On July 10, officials from the public prosecutor's office attempted to search the team's office, prompting a public outcry. In their statement, the bishops demanded "unrestricted respect for freedom of expression and of the press."
The recordings include a Supreme Court judge negotiating the sentence of a man on trial for statutory rape and other members of the judiciary discussing favors. One asks for 10 "verdecitos," or "little green things," an apparent reference to $100 bills.
In another, the chief judge of the court that is handling an accusation of money laundering against Keiko Fujimori, daughter of disgraced former President Alberto Fujimori and leader of the Fuerza Popular or Popular Force, the largest congressional bloc, discusses a meeting with a person referred to as "Señora K" of the country's "largest force."
The Fujimori government collapsed in 2000 after the disclosure of videos showing his national security adviser, Vladimiro Montesinos, distributing millions of dollars in bribes to legislators, other politicians and media owners.
In a speech during his visit to Peru in January, Pope Francis noted that most of Peru's living former presidents face accusations of corruption.

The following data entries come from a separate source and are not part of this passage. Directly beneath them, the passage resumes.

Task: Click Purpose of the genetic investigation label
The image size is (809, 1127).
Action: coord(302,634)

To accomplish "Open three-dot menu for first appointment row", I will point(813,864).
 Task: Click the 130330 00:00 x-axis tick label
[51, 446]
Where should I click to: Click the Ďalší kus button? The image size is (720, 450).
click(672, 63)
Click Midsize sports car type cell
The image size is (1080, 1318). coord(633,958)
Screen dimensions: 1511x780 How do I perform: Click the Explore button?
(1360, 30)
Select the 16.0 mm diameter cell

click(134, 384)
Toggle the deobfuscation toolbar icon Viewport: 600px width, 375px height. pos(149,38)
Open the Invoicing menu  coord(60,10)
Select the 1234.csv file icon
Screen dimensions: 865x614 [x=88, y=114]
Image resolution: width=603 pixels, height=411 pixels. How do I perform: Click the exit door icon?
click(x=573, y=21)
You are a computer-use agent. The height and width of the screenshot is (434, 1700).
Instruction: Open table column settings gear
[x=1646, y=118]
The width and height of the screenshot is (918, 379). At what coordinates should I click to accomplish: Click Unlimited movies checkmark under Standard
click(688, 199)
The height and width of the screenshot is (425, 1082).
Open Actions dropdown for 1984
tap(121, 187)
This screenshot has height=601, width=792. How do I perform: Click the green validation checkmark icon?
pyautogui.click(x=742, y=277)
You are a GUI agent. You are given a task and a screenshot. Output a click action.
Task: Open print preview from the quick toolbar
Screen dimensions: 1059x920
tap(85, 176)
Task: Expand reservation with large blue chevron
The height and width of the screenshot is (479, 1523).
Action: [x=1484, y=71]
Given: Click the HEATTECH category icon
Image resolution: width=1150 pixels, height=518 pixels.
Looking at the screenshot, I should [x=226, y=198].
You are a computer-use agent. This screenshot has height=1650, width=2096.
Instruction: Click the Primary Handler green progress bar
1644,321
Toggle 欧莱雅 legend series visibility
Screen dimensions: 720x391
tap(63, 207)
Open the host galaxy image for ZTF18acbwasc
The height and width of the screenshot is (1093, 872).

Interviewed on IDL's daily radio program July 11, Cardinal Pedro Barreto Jimeno of Huancayo said, "We are hitting bottom" and called for a "culture of honesty."
Barreto said democracy requires not only electing public officials, but also monitoring their actions and holding them accountable.
"The underlying problem of our county is ethical, at all levels," he said. "Society must raise its voice — peacefully, but raise its voice, and act."